■ **Textauszug**
Diese Entscheidung ist aus mehreren Gründen sehr problematisch:

1. Die Mission soll die Einhaltung eines Abkommens überwachen, von dem es nach Angaben des französischen Außenministers Bernard Kouchner verschiedene Fassungen gibt, somit gibt es bei der Auslegung des Waffenstillstandsabkommens erhebliche Meinungsunterschiede zwischen der russischen Regierung und der EU, vertreten durch die französischen EU-Ratspräsidentschaft.

2. Die Europäische Union ist in diesem Konflikt nicht neutral, mehr und mehr ergreift sie einseitig zugunsten Georgiens Partei und betreibt damit de facto auch eine dezidiert anti-russische Politik. Da die zu entsendenden Beobachter unter ausschließlicher Hoheit der Europäischen Union agieren sollen, ist auch von ihnen kein unparteiisches Verhalten zu erwarten.

3. Die EU will über ihre Präsenz vor Ort ihren Einfluss in der energiereichen kaspischen Region ausdehnen und so eine Führungsrolle im dortigen Machtpoker übernehmen, weitere Konflikte mit Russland sind somit vorprogrammiert. Die Mission steht damit symbolhaft für den machtpolitischen Expansionsdrang der Europäischen Union, den Beobachter nicht von ungefähr als Anzeichen für die Herausbildung eines Europäischen Imperiums bewerten.

■ **Material**
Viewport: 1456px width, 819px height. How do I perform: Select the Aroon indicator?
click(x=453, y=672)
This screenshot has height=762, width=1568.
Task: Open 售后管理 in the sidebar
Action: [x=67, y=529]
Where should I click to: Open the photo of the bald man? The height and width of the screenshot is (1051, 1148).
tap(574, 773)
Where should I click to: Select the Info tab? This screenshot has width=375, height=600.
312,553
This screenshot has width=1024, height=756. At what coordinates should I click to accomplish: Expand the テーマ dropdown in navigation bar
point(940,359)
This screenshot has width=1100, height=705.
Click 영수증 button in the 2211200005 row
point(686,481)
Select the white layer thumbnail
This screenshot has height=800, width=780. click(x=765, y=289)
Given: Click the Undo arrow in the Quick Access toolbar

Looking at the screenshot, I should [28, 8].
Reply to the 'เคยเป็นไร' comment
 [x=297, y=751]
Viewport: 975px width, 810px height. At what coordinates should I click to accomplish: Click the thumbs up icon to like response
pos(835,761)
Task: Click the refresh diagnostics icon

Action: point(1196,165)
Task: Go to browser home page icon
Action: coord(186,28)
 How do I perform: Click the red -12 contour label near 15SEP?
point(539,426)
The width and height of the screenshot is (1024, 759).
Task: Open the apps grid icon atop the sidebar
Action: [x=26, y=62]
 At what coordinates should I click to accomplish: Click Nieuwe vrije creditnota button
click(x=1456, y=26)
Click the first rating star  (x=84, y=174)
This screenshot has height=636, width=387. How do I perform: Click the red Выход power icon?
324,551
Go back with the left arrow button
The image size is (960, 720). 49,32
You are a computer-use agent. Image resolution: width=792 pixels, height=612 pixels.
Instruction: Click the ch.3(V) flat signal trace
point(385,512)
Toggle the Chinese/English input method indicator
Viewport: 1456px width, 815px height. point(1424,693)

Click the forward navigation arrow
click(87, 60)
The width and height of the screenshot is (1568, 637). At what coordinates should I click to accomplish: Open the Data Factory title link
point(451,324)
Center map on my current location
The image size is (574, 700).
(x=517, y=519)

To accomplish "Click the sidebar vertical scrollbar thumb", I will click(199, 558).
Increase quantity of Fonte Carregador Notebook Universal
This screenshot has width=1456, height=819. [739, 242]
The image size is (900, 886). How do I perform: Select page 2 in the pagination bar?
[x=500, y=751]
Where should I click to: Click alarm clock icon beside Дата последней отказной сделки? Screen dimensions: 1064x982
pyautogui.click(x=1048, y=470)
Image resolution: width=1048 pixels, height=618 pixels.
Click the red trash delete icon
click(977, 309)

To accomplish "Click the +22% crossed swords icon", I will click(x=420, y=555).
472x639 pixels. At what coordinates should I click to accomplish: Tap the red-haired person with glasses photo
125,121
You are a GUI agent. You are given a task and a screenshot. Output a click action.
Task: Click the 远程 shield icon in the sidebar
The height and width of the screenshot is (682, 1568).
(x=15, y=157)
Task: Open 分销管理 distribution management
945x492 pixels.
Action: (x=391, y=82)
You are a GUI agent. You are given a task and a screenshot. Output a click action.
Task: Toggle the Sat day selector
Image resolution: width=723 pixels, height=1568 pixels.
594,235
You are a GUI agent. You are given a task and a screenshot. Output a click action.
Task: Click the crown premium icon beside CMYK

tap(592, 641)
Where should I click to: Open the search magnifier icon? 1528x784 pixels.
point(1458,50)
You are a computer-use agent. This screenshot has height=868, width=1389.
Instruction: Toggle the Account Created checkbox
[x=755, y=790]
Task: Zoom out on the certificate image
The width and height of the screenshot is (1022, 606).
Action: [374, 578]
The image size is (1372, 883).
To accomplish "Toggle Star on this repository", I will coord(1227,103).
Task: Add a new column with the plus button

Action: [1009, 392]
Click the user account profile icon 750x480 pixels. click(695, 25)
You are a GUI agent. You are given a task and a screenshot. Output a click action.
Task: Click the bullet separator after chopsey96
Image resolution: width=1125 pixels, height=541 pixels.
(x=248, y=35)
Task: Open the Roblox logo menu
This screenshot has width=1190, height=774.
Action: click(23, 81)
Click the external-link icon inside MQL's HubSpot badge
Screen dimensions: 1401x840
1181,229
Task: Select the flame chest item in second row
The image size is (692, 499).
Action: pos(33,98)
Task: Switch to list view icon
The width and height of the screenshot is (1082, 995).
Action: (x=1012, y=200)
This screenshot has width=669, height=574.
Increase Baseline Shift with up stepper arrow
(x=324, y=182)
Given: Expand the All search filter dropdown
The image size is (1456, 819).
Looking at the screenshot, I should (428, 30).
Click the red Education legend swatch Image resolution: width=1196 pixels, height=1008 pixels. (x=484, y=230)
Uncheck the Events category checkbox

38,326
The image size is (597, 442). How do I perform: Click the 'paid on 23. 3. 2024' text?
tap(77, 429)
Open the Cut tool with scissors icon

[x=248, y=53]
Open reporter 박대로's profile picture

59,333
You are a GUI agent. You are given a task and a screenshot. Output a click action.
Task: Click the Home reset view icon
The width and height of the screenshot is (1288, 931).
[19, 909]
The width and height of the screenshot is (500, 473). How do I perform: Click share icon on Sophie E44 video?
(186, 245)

■ **Arbeitsauftrag**
Wer gibt laut Textauszug an, dass von dem zu überwachenden Abkommen verschiedene Fassungen existieren?

■ **Antwort**
Der französische Außenminister Bernard Kouchner.